=== Work to be completed ===
Down to the last line, print the entries below exactly, and keep every picture out of the copy.

[Data records]
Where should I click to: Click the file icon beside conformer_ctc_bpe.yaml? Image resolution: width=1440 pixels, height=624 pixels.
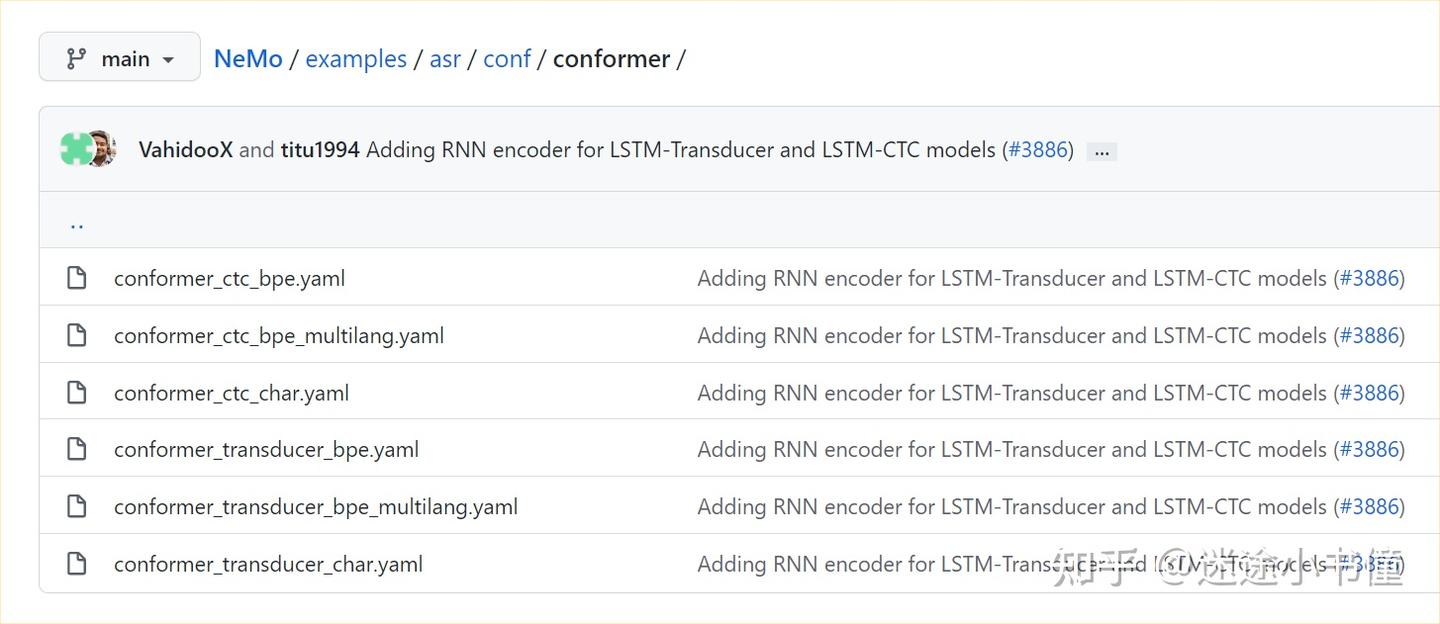click(x=77, y=277)
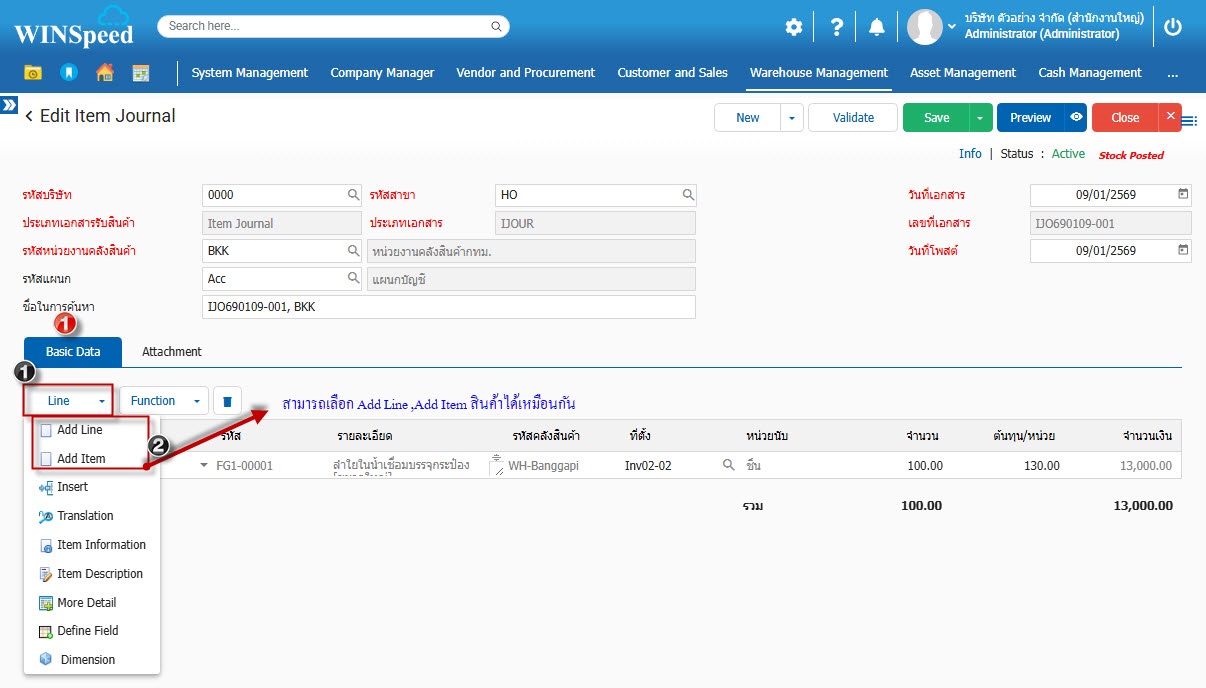
Task: Expand the left sidebar panel arrow
Action: click(x=9, y=105)
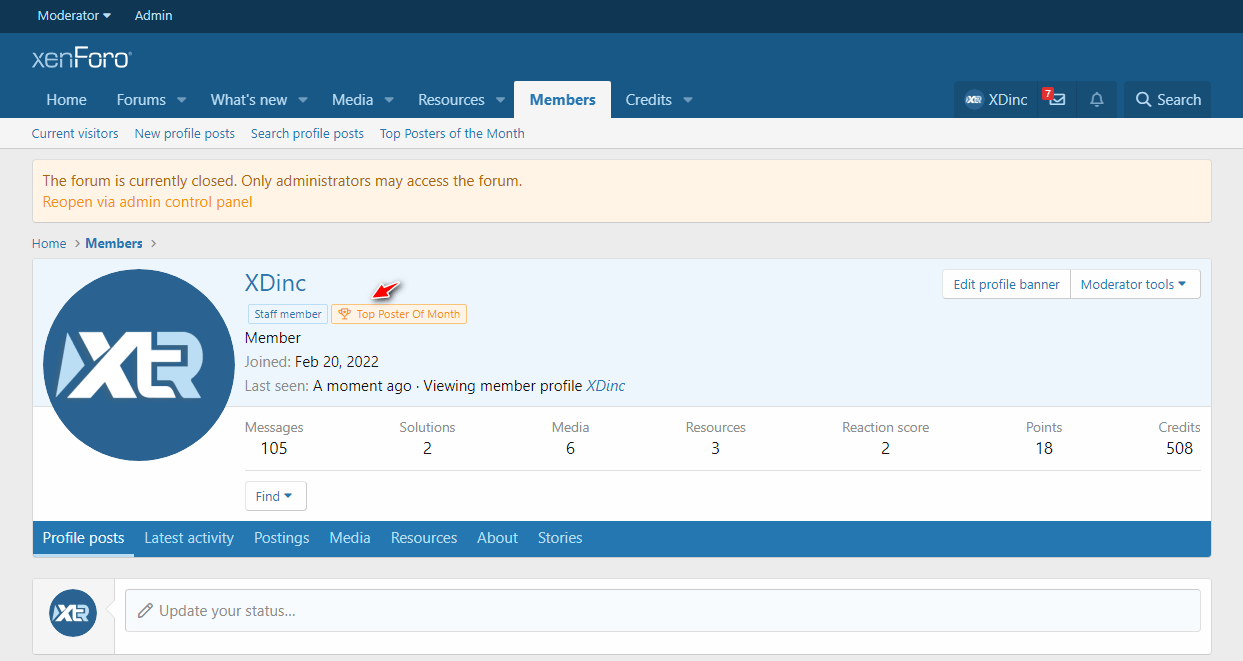1243x661 pixels.
Task: Open the Moderator dropdown in top bar
Action: tap(74, 16)
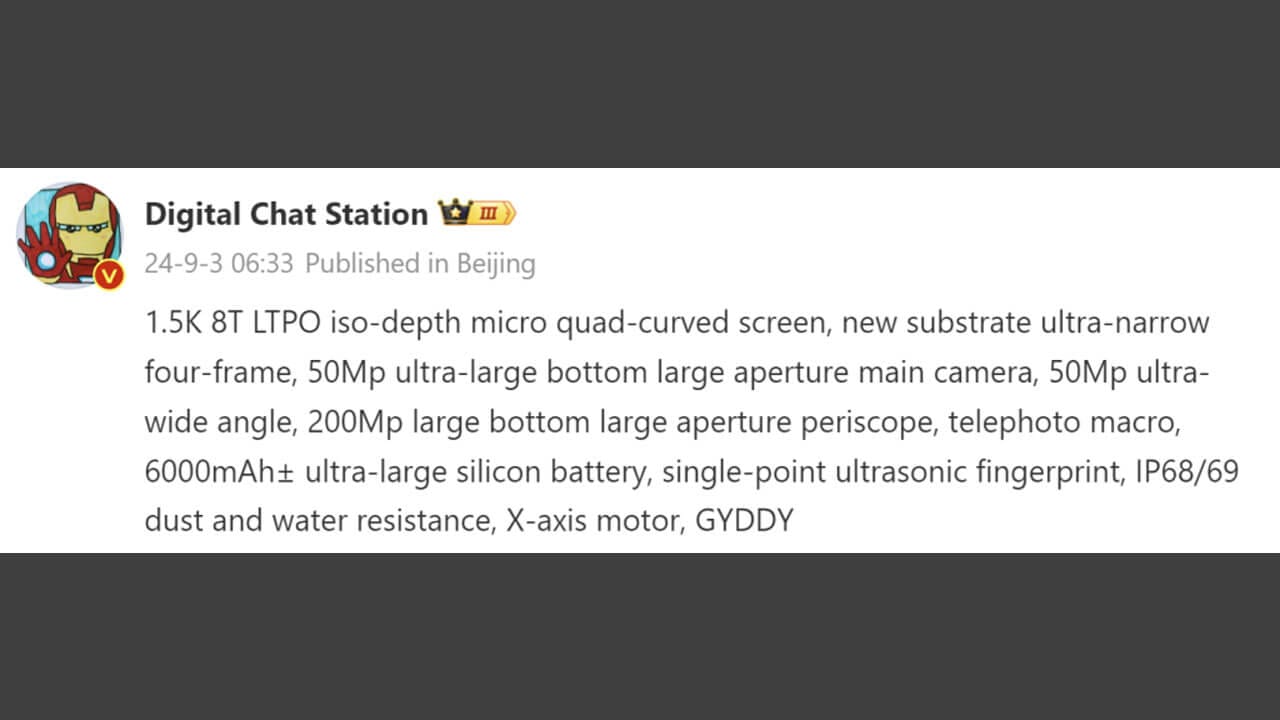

=== Answer for this exercise ===
Where should I click to: Click the file icon beside conformer_ctc_bpe.yaml? Image resolution: width=1440 pixels, height=624 pixels.
click(x=77, y=277)
Task: Expand the left sidebar panel arrow
Action: click(x=9, y=105)
1243x661 pixels.
Task: Open the Moderator dropdown in top bar
Action: tap(74, 16)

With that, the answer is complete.